Latvian politician and lawyer

Valērijs Agešins (born June 23, 1972, in Liepāja) is a Latvian politician and lawyer. He is a member of Harmony and a deputy of the Saeima, elected to represent the Kurzeme electoral district. He began his current term in parliament on November 4, 2014.

From 1994 to 1998 he studied at the Immanuel Kant Baltic Federal University in Kaliningrad, graduating in history. He obtained a master's degree in pedagogy, and in 2002, he graduated from the Baltic Russian Institute as a lawyer. He is not however, a qualified attorney.

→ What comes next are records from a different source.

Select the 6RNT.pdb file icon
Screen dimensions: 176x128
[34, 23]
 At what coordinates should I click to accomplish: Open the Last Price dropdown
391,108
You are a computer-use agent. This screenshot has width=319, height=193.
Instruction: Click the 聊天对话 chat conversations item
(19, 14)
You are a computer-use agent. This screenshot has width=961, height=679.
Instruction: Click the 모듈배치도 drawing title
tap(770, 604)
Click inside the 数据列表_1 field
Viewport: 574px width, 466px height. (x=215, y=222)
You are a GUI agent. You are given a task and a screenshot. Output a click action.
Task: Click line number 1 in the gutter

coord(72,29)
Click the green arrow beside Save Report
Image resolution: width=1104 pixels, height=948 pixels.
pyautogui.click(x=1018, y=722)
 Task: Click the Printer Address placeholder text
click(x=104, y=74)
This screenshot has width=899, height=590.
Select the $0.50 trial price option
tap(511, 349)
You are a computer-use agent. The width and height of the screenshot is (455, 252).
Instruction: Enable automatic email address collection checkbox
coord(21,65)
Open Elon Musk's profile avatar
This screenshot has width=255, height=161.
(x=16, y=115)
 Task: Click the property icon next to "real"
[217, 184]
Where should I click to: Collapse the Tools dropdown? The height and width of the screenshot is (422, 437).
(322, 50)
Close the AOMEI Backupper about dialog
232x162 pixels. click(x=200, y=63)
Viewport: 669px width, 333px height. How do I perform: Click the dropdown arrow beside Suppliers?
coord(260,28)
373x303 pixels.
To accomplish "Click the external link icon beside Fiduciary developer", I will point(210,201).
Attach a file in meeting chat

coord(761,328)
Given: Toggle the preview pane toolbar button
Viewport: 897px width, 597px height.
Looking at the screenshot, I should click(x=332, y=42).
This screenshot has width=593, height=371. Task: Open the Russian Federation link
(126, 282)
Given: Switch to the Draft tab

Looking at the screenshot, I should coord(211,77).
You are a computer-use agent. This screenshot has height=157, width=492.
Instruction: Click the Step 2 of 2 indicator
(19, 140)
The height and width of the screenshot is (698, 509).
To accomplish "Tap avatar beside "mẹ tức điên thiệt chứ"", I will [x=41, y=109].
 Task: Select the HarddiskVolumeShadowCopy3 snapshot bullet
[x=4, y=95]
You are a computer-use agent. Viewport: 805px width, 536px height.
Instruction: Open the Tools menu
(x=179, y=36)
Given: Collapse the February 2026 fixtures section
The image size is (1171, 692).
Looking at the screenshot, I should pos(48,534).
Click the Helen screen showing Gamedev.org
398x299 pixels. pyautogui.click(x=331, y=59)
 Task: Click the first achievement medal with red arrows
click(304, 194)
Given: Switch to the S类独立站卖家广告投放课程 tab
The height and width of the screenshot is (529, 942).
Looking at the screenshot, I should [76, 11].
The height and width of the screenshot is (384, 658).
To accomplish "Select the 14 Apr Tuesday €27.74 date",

From 1997 to 1998 he worked in a teacher training summer camp and from 1995 to 1999 as a law and political science lecturer at the Institute of Social Technologies. From 1998 to 2002 he was a history teacher at Liepāja High School where he was a member of the secondary school teachers' union committee. In 2002 he became a member of the Liepāja City Public Reconciliation Commission, becoming vice-president. Later in 2002 he was elected to the Saeima, and was re-elected again in 2006. His area of specialization is legal issues, the Parliamentary Justice Committee and the Committee on European Affairs.

He speaks three languages, Russian, Latvian, English and enjoys football, swimming, volleyball and basketball.